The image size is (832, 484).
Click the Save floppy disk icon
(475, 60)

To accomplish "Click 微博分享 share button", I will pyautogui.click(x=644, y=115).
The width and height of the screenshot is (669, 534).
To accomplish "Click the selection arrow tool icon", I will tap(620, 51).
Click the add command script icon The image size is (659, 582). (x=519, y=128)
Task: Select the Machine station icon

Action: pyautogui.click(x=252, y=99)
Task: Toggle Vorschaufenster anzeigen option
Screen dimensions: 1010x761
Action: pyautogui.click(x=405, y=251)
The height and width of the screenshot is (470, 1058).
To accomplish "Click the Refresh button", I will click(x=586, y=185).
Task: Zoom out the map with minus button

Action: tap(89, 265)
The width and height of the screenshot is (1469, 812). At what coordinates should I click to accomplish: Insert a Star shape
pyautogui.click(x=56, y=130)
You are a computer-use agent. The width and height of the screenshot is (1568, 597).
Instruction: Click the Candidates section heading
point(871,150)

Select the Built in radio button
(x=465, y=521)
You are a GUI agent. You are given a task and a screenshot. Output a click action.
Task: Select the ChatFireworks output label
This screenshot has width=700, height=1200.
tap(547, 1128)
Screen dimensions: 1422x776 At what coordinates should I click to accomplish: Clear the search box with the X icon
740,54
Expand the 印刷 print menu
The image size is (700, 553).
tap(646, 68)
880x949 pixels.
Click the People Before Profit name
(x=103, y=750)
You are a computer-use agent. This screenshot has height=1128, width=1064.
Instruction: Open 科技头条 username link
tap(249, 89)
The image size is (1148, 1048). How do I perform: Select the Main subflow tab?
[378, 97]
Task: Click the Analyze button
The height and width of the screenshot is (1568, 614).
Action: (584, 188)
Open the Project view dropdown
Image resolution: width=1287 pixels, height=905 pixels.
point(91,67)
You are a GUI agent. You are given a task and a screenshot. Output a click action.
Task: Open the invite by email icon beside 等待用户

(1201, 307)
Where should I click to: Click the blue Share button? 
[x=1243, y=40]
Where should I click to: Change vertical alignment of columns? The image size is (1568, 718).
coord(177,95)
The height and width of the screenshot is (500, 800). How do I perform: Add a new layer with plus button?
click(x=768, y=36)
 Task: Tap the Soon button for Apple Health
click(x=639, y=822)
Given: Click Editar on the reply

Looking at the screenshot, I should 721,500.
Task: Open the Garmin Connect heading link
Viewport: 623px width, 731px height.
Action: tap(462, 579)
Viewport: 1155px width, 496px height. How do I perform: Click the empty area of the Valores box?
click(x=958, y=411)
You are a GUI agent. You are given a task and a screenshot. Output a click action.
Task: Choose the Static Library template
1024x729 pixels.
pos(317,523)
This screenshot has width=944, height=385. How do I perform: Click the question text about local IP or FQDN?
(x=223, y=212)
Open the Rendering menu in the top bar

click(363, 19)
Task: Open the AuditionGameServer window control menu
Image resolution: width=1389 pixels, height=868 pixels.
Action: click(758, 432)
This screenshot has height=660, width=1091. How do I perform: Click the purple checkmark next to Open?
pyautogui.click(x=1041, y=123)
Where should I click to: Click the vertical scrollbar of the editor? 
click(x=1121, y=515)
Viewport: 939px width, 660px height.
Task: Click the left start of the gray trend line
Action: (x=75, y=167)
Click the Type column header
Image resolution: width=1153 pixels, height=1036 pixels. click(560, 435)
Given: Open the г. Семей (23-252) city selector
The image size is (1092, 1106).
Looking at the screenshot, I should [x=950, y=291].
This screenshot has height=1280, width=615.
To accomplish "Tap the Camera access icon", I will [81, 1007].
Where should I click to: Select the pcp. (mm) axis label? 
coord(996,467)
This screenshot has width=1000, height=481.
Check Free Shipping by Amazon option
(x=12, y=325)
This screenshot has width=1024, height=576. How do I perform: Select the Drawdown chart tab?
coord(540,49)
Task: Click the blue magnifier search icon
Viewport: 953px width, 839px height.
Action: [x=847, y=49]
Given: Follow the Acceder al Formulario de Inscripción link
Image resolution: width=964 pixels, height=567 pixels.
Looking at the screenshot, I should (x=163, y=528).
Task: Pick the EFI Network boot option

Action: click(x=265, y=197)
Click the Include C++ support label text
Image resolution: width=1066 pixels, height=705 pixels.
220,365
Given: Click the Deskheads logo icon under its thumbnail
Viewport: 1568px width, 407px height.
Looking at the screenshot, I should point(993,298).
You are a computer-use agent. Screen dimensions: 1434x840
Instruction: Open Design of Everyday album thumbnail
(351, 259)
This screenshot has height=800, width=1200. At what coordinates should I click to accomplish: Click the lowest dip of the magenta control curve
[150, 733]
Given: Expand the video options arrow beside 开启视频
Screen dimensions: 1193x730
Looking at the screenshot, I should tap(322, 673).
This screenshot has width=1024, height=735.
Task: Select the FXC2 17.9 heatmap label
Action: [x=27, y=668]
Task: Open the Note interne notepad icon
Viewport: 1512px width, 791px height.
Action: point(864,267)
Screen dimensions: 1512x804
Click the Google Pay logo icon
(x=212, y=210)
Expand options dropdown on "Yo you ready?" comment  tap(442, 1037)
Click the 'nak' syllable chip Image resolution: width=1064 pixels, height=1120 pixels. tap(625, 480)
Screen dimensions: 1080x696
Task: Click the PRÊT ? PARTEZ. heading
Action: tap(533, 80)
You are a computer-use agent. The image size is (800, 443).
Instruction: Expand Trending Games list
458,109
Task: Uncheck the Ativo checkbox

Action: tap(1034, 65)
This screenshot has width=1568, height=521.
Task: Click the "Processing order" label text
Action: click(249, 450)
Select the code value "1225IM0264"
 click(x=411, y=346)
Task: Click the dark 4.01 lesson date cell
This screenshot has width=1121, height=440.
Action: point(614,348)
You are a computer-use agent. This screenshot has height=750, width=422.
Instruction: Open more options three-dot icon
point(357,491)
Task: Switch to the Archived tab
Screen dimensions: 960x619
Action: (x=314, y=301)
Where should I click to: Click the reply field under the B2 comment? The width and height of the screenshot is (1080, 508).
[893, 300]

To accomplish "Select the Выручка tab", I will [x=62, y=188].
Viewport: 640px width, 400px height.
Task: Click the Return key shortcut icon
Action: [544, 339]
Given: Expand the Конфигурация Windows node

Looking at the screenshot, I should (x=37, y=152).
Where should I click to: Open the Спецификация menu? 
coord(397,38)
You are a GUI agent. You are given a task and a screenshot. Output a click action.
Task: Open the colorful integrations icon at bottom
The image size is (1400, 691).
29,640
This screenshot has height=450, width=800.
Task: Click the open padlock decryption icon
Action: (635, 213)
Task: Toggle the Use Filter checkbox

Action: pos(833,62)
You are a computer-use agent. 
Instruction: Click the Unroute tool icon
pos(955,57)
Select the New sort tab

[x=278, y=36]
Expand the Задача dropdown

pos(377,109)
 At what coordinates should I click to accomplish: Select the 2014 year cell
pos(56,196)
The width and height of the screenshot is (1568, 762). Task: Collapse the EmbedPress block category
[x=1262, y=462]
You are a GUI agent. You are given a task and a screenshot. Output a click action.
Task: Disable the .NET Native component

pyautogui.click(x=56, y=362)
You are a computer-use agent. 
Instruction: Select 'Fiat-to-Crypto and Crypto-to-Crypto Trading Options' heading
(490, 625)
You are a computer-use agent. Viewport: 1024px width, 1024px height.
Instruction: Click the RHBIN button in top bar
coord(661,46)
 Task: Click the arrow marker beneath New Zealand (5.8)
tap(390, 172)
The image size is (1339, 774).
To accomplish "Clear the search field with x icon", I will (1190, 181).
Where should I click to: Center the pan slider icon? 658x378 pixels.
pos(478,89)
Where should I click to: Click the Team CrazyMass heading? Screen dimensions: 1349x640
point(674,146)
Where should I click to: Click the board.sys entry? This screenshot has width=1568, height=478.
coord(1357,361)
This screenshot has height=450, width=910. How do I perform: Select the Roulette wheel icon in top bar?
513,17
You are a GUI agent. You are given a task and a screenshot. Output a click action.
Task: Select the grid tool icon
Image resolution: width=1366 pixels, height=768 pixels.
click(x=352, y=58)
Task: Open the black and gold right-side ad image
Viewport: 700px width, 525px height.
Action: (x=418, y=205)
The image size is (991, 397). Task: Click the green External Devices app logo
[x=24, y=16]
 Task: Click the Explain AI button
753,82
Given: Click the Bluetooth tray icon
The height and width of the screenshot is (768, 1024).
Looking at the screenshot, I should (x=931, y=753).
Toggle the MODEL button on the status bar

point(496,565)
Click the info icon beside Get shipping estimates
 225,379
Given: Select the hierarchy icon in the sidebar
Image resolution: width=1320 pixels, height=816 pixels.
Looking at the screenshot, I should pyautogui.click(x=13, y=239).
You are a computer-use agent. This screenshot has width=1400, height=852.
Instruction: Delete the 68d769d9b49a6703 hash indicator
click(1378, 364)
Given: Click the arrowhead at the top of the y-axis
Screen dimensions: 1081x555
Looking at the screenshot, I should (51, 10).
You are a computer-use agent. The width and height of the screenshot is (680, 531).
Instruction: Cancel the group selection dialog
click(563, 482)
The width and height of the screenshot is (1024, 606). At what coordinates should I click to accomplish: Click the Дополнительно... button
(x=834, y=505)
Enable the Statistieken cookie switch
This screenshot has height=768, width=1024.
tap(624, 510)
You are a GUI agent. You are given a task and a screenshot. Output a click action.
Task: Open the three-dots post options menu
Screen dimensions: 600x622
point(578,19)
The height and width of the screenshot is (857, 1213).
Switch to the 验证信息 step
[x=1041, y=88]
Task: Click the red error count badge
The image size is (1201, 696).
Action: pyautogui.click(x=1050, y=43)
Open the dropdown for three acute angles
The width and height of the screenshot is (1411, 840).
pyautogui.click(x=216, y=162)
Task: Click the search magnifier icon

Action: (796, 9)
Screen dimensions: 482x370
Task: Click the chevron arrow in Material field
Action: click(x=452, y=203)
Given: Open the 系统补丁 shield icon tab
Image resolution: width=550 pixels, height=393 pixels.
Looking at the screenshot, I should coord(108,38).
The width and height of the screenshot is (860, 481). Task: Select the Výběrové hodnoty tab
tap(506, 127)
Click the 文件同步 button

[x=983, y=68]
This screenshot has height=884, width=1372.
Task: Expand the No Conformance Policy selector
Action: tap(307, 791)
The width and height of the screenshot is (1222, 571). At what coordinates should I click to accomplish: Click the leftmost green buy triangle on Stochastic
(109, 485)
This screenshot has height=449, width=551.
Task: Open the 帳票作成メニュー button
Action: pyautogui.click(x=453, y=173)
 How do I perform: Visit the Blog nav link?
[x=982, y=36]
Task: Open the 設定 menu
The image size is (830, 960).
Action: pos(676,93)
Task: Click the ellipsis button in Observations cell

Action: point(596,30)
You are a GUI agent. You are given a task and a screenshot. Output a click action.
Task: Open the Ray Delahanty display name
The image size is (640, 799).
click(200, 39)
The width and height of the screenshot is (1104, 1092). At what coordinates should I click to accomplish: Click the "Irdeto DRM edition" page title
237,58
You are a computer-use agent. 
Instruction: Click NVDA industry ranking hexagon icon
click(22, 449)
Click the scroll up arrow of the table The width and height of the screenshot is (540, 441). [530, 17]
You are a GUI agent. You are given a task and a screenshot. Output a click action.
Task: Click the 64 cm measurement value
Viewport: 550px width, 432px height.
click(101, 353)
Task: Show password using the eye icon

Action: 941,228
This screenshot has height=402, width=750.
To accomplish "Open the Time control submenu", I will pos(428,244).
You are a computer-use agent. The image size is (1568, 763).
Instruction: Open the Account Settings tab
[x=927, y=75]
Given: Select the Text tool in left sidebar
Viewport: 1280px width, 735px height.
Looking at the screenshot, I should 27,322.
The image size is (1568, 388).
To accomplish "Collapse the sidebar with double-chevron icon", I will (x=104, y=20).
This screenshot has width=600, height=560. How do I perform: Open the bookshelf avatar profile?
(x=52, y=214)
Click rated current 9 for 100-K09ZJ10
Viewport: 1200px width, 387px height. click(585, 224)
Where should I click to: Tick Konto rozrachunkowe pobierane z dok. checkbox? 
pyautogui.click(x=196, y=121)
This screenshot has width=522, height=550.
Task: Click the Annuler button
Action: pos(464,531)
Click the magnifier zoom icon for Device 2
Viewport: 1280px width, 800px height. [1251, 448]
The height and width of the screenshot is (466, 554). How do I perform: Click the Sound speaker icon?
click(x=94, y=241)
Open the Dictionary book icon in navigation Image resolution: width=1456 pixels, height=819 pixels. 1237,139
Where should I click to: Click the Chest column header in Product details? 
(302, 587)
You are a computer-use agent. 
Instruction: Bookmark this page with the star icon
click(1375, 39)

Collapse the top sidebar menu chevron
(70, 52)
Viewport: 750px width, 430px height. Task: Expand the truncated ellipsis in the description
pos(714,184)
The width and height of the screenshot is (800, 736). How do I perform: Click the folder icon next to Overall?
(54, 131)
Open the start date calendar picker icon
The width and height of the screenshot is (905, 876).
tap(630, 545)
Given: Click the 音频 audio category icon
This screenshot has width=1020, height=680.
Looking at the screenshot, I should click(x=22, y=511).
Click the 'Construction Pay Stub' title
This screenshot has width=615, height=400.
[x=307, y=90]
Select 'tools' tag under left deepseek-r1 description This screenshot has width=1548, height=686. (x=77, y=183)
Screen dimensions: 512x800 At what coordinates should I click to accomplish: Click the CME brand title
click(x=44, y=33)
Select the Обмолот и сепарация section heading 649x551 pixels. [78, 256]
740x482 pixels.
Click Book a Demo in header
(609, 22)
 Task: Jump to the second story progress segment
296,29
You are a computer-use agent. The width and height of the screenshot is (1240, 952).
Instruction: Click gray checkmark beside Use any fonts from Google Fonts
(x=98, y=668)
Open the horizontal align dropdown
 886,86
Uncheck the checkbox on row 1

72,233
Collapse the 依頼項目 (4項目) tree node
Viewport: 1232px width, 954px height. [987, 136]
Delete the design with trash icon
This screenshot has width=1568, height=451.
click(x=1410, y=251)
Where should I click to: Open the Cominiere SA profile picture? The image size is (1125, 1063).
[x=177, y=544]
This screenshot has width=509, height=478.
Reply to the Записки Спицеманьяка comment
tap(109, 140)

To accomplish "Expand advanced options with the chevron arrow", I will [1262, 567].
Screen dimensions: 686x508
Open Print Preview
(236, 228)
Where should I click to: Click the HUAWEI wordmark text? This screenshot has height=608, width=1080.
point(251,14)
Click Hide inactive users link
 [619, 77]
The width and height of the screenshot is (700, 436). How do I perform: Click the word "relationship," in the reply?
--
• What is being asked: Could you restate word for word the lines above from the one containing "Click the Include C++ support label text" through the one containing "Expand options dropdown", both included, and nothing else?

• Your solution:
Click the Include C++ support label text
Image resolution: width=1066 pixels, height=705 pixels.
220,365
Given: Click the Deskheads logo icon under its thumbnail
Viewport: 1568px width, 407px height.
Looking at the screenshot, I should point(993,298).
You are a computer-use agent. Screen dimensions: 1434x840
Instruction: Open Design of Everyday album thumbnail
(351, 259)
This screenshot has height=800, width=1200. At what coordinates should I click to accomplish: Click the lowest dip of the magenta control curve
[150, 733]
Given: Expand the video options arrow beside 开启视频
Screen dimensions: 1193x730
Looking at the screenshot, I should tap(322, 673).
This screenshot has width=1024, height=735.
Task: Select the FXC2 17.9 heatmap label
Action: [x=27, y=668]
Task: Open the Note interne notepad icon
Viewport: 1512px width, 791px height.
Action: point(864,267)
Screen dimensions: 1512x804
Click the Google Pay logo icon
(x=212, y=210)
Expand options dropdown on "Yo you ready?" comment  tap(442, 1037)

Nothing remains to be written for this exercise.